# Instructions to follow
When you return the data, keep each character exactly as it appears.

-- Available data follows --

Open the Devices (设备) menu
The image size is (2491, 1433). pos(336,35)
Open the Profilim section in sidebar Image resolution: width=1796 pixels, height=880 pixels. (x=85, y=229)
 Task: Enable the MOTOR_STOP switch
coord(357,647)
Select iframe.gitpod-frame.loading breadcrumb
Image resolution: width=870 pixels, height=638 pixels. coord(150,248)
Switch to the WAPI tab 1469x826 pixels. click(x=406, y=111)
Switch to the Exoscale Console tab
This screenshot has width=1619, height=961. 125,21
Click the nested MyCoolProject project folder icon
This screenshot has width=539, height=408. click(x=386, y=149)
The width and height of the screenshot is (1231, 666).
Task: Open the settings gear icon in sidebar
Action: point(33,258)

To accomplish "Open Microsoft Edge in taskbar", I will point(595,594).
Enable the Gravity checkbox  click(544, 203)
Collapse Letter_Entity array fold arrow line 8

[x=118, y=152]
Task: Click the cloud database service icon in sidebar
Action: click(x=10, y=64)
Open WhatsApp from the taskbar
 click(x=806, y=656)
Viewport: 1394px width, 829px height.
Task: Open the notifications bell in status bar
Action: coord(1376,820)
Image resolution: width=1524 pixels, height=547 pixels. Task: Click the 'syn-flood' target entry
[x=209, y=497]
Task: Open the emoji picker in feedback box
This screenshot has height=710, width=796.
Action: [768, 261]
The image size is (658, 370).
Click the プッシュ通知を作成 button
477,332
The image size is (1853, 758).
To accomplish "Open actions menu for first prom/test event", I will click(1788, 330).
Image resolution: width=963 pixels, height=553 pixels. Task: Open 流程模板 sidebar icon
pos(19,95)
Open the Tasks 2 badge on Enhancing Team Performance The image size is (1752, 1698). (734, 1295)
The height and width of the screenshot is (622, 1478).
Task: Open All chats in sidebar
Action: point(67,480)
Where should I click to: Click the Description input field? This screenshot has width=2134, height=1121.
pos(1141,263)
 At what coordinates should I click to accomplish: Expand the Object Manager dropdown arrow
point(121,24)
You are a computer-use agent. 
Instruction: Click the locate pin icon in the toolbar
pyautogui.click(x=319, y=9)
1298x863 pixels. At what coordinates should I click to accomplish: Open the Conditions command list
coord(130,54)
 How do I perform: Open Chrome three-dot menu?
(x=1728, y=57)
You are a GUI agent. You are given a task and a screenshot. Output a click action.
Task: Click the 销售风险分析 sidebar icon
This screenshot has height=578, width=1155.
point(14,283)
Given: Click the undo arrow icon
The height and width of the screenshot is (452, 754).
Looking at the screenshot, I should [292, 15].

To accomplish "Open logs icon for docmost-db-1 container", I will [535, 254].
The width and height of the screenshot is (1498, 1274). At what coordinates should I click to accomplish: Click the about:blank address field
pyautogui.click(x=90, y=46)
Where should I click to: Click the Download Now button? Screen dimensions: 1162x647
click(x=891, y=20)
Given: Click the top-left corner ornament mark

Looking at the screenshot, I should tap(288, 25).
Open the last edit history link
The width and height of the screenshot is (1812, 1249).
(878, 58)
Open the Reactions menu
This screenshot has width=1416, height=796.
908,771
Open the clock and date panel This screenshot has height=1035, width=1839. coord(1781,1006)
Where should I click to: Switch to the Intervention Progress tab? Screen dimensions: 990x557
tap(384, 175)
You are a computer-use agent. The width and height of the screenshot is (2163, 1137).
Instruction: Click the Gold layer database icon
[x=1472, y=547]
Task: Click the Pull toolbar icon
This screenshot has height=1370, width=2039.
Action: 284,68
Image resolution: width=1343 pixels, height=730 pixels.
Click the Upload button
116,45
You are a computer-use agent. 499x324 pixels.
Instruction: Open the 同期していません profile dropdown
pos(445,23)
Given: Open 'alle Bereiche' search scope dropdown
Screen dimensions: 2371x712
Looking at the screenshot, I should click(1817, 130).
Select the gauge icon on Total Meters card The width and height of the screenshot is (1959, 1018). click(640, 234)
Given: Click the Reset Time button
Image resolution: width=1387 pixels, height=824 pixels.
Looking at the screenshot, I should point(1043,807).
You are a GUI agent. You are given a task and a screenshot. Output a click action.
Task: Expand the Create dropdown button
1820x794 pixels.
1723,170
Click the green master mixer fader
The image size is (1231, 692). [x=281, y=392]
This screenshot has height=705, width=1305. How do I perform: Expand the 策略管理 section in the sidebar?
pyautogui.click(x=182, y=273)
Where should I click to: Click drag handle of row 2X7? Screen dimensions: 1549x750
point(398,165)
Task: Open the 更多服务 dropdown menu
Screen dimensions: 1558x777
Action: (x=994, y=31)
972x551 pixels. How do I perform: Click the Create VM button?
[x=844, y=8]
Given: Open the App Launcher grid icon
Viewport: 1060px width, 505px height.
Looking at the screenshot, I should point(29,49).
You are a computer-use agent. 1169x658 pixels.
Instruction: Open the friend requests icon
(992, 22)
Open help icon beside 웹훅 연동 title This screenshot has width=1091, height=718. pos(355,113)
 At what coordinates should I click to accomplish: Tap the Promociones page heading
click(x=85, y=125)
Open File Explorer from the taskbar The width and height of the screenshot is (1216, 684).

-- Available data concluded --

# Expected output
Open the Devices (设备) menu
The image size is (2491, 1433). pos(336,35)
Open the Profilim section in sidebar Image resolution: width=1796 pixels, height=880 pixels. (x=85, y=229)
 Task: Enable the MOTOR_STOP switch
coord(357,647)
Select iframe.gitpod-frame.loading breadcrumb
Image resolution: width=870 pixels, height=638 pixels. coord(150,248)
Switch to the WAPI tab 1469x826 pixels. click(x=406, y=111)
Switch to the Exoscale Console tab
This screenshot has width=1619, height=961. 125,21
Click the nested MyCoolProject project folder icon
This screenshot has width=539, height=408. click(x=386, y=149)
The width and height of the screenshot is (1231, 666).
Task: Open the settings gear icon in sidebar
Action: point(33,258)

To accomplish "Open Microsoft Edge in taskbar", I will point(595,594).
Enable the Gravity checkbox  click(544, 203)
Collapse Letter_Entity array fold arrow line 8

[x=118, y=152]
Task: Click the cloud database service icon in sidebar
Action: click(x=10, y=64)
Open WhatsApp from the taskbar
 click(x=806, y=656)
Viewport: 1394px width, 829px height.
Task: Open the notifications bell in status bar
Action: coord(1376,820)
Image resolution: width=1524 pixels, height=547 pixels. Task: Click the 'syn-flood' target entry
[x=209, y=497]
Task: Open the emoji picker in feedback box
This screenshot has height=710, width=796.
Action: [768, 261]
The image size is (658, 370).
Click the プッシュ通知を作成 button
477,332
The image size is (1853, 758).
To accomplish "Open actions menu for first prom/test event", I will click(1788, 330).
Image resolution: width=963 pixels, height=553 pixels. Task: Open 流程模板 sidebar icon
pos(19,95)
Open the Tasks 2 badge on Enhancing Team Performance The image size is (1752, 1698). (734, 1295)
The height and width of the screenshot is (622, 1478).
Task: Open All chats in sidebar
Action: point(67,480)
Where should I click to: Click the Description input field? This screenshot has width=2134, height=1121.
pos(1141,263)
 At what coordinates should I click to accomplish: Expand the Object Manager dropdown arrow
point(121,24)
You are a computer-use agent. 
Instruction: Click the locate pin icon in the toolbar
pyautogui.click(x=319, y=9)
1298x863 pixels. At what coordinates should I click to accomplish: Open the Conditions command list
coord(130,54)
 How do I perform: Open Chrome three-dot menu?
(x=1728, y=57)
You are a GUI agent. You are given a task and a screenshot. Output a click action.
Task: Click the 销售风险分析 sidebar icon
This screenshot has height=578, width=1155.
point(14,283)
Given: Click the undo arrow icon
The height and width of the screenshot is (452, 754).
Looking at the screenshot, I should [292, 15].

To accomplish "Open logs icon for docmost-db-1 container", I will [535, 254].
The width and height of the screenshot is (1498, 1274). At what coordinates should I click to accomplish: Click the about:blank address field
pyautogui.click(x=90, y=46)
Where should I click to: Click the Download Now button? Screen dimensions: 1162x647
click(x=891, y=20)
Given: Click the top-left corner ornament mark

Looking at the screenshot, I should tap(288, 25).
Open the last edit history link
The width and height of the screenshot is (1812, 1249).
(878, 58)
Open the Reactions menu
This screenshot has width=1416, height=796.
908,771
Open the clock and date panel This screenshot has height=1035, width=1839. coord(1781,1006)
Where should I click to: Switch to the Intervention Progress tab? Screen dimensions: 990x557
tap(384, 175)
You are a computer-use agent. The width and height of the screenshot is (2163, 1137).
Instruction: Click the Gold layer database icon
[x=1472, y=547]
Task: Click the Pull toolbar icon
This screenshot has height=1370, width=2039.
Action: 284,68
Image resolution: width=1343 pixels, height=730 pixels.
Click the Upload button
116,45
You are a computer-use agent. 499x324 pixels.
Instruction: Open the 同期していません profile dropdown
pos(445,23)
Given: Open 'alle Bereiche' search scope dropdown
Screen dimensions: 2371x712
Looking at the screenshot, I should click(1817, 130).
Select the gauge icon on Total Meters card The width and height of the screenshot is (1959, 1018). click(640, 234)
Given: Click the Reset Time button
Image resolution: width=1387 pixels, height=824 pixels.
Looking at the screenshot, I should point(1043,807).
You are a GUI agent. You are given a task and a screenshot. Output a click action.
Task: Expand the Create dropdown button
1820x794 pixels.
1723,170
Click the green master mixer fader
The image size is (1231, 692). [x=281, y=392]
This screenshot has height=705, width=1305. How do I perform: Expand the 策略管理 section in the sidebar?
pyautogui.click(x=182, y=273)
Where should I click to: Click drag handle of row 2X7? Screen dimensions: 1549x750
point(398,165)
Task: Open the 更多服务 dropdown menu
Screen dimensions: 1558x777
Action: (x=994, y=31)
972x551 pixels. How do I perform: Click the Create VM button?
[x=844, y=8]
Given: Open the App Launcher grid icon
Viewport: 1060px width, 505px height.
Looking at the screenshot, I should point(29,49).
You are a computer-use agent. 1169x658 pixels.
Instruction: Open the friend requests icon
(992, 22)
Open help icon beside 웹훅 연동 title This screenshot has width=1091, height=718. pos(355,113)
 At what coordinates should I click to accomplish: Tap the Promociones page heading
click(x=85, y=125)
Open File Explorer from the taskbar The width and height of the screenshot is (1216, 684).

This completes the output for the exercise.